In most cases such deposits represent a lifetime saving and therefore one can well imagine the feelings of shock and dismay with which people learn of the arrival of the Revenue Commissioners. For the sake of our economy, and the future of the country, I hope that there will be a greater respect for secrecy and that confidentiality shall be maintained. If that does not happen the conception we have of thrift and saving will go by the board and more people will be forced to resort to putting their money in a tin box under their bed, something which we all deplore because it is a dangerous arrangement. I hope the Tánaiste will find time to explain the rights, duties and obligations devolving on the Revenue Commissioners to gain access to accounts in banks, post offices and financial institutions and the corresponding obligation, if any, which devolves upon those institutions to reveal information to the Revenue Commissioners—obviously it is twoway traffic. We should all be aware of our liabilities in this matter. Many of the people to whom I have referred are anxious to pay their proper share of tax but they are unaware of their obligation to pay tax in respect of interest earned on savings. Where the amount of interest exceeds £70 tax is being claimed retrospectively. That is sad. If there is an obligation on such people to pay tax I believe it would be better if it was taxed at source, as is done by the building societies. We should have the conformity to pay-as-you-earn as such and avoid the element of retrospection because that is a frightening and costly prospect for many people. Before passing from the question of confidentiality about one's private transactions between a person and a bank and the powers of the Revenue Commissioners in the matter of disclosure of information, I should like to know if the Tánaiste condones the procedure whereby Revenue officers adopt what to my mind appears to be an unorthodox method of collecting tax in that they now converge on certain towns, including my own town of Clonmel, in large numbers. The number of such officials amounts to 18 or 19 at a time.

The Deputy is now getting back to administration, something which should be raised on the Estimate.

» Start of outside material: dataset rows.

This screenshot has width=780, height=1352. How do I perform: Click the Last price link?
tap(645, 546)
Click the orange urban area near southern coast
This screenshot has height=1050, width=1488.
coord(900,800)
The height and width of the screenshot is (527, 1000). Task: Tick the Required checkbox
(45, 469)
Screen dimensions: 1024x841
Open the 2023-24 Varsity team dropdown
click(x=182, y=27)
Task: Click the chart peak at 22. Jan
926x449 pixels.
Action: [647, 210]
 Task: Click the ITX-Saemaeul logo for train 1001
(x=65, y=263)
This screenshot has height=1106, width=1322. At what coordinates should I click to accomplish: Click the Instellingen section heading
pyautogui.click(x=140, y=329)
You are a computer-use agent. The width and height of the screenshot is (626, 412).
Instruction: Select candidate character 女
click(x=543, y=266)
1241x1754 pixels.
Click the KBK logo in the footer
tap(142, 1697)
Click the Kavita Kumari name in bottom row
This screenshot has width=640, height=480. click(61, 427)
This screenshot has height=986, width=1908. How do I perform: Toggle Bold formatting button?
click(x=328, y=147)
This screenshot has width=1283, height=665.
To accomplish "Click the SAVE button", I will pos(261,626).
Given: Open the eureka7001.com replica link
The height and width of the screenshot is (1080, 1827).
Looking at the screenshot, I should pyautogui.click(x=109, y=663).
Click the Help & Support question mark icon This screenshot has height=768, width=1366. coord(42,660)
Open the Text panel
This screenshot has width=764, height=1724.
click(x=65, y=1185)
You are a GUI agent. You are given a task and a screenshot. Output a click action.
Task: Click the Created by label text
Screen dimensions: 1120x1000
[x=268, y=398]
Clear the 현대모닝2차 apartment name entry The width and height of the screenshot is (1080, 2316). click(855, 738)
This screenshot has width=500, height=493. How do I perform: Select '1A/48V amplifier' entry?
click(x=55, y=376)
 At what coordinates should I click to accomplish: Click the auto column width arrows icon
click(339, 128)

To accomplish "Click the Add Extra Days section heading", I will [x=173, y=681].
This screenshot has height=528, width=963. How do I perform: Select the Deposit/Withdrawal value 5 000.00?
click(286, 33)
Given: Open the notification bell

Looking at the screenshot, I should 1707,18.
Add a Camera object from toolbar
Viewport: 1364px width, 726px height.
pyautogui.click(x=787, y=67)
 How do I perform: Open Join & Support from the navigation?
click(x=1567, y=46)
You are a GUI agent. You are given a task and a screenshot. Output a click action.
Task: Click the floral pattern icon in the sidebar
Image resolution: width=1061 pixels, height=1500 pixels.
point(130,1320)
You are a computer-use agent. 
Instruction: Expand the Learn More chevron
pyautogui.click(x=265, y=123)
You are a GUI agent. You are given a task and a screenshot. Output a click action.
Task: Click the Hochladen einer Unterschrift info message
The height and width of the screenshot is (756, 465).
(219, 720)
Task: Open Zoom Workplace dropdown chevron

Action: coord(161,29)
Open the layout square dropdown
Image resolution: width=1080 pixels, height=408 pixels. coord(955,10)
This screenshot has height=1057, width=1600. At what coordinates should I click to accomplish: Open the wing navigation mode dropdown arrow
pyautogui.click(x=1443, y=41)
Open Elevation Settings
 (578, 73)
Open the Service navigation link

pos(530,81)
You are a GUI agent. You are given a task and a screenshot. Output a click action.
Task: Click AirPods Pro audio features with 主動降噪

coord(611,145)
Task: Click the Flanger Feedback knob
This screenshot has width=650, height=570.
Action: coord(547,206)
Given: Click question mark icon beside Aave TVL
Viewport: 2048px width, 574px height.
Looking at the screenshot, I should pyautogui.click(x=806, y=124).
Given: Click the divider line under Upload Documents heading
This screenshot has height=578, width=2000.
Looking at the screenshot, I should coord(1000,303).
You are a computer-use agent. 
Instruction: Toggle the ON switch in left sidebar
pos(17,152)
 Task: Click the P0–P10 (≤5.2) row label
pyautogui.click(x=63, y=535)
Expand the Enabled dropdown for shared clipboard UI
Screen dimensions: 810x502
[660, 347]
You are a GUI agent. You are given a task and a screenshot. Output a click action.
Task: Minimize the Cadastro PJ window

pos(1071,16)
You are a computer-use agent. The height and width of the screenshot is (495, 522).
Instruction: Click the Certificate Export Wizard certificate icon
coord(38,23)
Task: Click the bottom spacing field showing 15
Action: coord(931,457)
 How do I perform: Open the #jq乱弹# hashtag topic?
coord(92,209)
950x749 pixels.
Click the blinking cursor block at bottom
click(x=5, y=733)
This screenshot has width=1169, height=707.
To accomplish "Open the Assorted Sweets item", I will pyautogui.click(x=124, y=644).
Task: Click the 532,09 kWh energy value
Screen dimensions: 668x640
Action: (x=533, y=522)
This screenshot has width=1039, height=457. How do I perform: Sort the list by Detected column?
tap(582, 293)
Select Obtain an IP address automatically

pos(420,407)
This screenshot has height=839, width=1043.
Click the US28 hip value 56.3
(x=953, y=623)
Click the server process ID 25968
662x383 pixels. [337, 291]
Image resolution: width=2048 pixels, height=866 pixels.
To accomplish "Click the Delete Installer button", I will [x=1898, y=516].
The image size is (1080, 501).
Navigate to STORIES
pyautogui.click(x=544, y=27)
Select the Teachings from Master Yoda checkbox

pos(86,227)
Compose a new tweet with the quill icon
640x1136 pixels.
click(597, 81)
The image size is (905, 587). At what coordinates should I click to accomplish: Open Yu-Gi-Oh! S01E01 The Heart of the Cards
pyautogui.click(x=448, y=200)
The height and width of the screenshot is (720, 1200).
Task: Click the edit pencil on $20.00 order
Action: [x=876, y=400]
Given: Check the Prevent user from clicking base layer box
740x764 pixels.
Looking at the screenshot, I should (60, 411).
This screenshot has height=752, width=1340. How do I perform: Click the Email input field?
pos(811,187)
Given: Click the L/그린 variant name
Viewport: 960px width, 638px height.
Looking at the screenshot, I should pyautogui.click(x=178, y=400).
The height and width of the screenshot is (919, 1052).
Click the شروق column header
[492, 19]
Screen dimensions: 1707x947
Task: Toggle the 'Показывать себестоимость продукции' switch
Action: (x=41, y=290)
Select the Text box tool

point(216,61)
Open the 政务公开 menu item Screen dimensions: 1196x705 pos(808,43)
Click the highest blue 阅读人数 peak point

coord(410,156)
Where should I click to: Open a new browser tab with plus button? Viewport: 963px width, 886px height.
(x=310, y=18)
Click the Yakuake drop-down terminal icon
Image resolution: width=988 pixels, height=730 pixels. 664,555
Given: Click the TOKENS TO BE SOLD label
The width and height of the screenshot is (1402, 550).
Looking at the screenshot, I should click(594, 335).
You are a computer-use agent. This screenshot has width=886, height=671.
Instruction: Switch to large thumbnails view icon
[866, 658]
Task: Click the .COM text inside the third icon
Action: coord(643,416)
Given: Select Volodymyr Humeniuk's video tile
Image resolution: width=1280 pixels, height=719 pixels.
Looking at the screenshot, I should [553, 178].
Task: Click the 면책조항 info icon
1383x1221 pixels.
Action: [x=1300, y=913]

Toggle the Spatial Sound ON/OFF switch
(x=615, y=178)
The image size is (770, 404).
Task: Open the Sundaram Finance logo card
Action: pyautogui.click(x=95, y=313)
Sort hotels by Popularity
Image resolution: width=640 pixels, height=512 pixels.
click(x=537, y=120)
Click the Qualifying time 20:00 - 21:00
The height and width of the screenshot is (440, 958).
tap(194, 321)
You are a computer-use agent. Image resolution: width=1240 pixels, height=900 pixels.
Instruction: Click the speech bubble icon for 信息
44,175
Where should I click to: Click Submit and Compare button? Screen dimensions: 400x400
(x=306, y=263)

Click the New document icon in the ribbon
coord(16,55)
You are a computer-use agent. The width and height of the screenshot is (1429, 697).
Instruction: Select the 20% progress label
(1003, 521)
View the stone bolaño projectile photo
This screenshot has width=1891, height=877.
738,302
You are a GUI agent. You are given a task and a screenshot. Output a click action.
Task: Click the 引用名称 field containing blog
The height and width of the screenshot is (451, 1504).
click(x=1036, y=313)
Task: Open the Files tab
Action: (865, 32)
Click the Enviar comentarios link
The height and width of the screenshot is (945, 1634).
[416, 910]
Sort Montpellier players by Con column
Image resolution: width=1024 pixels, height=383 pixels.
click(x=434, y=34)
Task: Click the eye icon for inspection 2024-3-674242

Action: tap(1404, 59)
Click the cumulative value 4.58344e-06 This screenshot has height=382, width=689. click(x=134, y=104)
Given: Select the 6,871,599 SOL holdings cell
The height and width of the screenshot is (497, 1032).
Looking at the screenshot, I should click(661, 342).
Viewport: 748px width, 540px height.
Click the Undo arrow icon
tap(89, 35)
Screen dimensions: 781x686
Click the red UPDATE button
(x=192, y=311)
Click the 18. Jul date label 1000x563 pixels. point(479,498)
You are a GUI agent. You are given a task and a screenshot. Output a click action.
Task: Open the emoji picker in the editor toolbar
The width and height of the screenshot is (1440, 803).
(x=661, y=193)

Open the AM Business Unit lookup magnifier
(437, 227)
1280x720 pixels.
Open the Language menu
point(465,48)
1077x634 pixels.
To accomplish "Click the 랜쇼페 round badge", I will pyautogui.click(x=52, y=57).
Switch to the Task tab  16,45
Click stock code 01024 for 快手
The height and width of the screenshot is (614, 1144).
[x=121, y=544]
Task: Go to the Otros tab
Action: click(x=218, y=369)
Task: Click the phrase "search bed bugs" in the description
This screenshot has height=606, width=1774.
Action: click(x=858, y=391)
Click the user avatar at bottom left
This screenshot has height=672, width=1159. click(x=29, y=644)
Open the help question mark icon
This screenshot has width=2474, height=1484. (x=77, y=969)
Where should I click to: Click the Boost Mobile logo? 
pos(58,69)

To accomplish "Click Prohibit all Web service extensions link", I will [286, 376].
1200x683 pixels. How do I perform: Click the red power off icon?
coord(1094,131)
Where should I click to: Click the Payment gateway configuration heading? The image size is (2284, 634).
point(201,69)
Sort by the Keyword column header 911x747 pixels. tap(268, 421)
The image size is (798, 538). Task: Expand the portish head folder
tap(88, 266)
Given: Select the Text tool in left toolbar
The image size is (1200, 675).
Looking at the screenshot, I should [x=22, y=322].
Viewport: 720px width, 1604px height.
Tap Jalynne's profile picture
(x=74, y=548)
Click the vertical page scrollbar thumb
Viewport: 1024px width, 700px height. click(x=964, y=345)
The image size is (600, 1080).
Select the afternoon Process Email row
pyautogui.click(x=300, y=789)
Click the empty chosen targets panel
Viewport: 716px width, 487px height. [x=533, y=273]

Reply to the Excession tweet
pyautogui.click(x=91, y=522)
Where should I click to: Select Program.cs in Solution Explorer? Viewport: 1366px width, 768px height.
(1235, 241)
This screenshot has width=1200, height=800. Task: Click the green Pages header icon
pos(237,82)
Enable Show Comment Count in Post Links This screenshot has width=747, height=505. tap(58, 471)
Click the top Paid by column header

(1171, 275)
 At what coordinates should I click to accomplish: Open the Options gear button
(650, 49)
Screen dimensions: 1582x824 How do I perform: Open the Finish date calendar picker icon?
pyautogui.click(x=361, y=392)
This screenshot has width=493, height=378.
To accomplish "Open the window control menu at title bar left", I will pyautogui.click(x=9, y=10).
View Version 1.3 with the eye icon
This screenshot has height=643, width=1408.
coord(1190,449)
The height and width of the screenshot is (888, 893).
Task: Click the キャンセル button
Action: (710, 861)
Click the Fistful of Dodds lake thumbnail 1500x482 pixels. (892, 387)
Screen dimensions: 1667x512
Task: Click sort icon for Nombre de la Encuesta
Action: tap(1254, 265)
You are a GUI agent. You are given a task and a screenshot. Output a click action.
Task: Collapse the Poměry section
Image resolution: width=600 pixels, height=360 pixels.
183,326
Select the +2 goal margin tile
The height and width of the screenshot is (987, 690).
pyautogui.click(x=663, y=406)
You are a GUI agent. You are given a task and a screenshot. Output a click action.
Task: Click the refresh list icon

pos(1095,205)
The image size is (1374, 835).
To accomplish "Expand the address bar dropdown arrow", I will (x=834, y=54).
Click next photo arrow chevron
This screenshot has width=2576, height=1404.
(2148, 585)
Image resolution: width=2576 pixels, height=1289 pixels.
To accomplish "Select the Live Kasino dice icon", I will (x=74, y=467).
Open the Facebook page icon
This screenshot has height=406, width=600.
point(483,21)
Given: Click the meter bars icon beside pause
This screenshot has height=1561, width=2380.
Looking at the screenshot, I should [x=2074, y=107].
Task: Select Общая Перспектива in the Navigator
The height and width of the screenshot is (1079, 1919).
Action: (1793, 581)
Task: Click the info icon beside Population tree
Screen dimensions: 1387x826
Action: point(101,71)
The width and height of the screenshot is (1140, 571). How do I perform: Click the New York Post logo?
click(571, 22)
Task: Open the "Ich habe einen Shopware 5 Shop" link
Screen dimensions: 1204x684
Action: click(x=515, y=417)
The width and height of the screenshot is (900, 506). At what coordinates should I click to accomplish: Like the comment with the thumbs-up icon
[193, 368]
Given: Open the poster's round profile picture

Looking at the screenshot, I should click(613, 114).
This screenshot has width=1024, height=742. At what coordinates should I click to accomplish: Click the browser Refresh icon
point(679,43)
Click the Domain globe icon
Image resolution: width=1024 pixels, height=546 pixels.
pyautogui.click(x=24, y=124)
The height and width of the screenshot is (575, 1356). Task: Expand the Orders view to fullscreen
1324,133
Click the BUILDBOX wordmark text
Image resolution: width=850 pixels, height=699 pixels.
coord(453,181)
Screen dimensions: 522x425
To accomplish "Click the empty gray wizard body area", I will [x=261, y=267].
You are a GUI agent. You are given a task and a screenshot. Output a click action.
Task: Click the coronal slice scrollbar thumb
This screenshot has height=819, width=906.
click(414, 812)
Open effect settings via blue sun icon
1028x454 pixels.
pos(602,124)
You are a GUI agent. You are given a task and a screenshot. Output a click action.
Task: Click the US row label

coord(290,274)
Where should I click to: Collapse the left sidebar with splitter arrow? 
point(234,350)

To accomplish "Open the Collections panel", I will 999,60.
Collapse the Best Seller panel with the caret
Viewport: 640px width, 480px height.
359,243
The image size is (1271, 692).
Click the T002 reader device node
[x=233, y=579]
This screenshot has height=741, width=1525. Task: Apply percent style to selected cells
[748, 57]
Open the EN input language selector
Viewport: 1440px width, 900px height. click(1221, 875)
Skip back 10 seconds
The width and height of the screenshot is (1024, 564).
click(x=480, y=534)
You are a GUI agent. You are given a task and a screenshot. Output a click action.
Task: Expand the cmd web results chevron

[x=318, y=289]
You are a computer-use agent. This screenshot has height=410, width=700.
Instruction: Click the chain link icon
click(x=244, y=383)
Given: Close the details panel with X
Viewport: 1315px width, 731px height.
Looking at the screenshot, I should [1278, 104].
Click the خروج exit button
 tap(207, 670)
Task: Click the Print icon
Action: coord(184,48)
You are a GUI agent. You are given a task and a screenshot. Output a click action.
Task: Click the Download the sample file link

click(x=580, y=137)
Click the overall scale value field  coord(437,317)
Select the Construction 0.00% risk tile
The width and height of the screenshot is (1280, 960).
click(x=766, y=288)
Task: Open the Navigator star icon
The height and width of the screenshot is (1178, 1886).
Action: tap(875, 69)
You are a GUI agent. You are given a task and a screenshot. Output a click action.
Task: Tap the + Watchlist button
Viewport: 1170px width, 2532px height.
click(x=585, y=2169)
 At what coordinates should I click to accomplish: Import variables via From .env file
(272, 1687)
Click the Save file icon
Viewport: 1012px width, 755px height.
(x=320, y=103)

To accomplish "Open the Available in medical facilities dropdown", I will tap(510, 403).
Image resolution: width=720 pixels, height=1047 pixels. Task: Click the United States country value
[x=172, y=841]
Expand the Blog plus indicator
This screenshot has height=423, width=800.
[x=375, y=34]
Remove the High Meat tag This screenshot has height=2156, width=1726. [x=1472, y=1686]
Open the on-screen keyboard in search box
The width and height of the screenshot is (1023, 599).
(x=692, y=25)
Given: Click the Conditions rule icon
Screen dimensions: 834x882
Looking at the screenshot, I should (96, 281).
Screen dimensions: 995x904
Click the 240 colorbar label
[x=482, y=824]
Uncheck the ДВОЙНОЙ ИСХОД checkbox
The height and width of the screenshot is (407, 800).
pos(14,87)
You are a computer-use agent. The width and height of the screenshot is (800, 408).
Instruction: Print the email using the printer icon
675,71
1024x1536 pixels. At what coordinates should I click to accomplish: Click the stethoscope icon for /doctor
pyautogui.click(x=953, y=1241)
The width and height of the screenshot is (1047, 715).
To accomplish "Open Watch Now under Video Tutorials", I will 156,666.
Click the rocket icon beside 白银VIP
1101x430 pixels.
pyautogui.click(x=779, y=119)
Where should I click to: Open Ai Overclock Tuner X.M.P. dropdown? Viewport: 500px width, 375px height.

It is a matter which I have brought to the notice of the Tánaiste in the course of a question and this is a matter which I will pursue at another time because of the anxiety expressed about the matter of an invasion of this kind and the systematic interrogation of people and the element of intimidation that must of necessity go with that. I hope that policy is not condoned or extended because it is reminiscent of a police state and gestapo tactics which we all deplore. I will have an opportunity of dealing with the Bill in more detail on Committee Stage.

The Finance Bill which gives effect to the taxation changes announced in the budget is in line with Fianna Fáil policy as put forward at the last general election. It should be remembered that the people returned Fianna Fáil with the largest majority ever obtained by any party. The first thing to say about the financial policy of the Government is that it created confidence where there was despondency. That was obvious immediately after the election was over and most of what was in the budget had been announced during the election campaign. There was an air of confidence created in the country before the Government took office because of the despondency that existed in the previous four years when the financial policy of the National Coalition almost crippled most people, particularly the workers. During that campaign it was obvious that workers were concerned about the amount of tax they were being asked to pay. They were concerned that it was becoming more attractive not to work. The most important thing about our policy is that it created an atmosphere of confidence, an enthusiasm amongst people to go to work again.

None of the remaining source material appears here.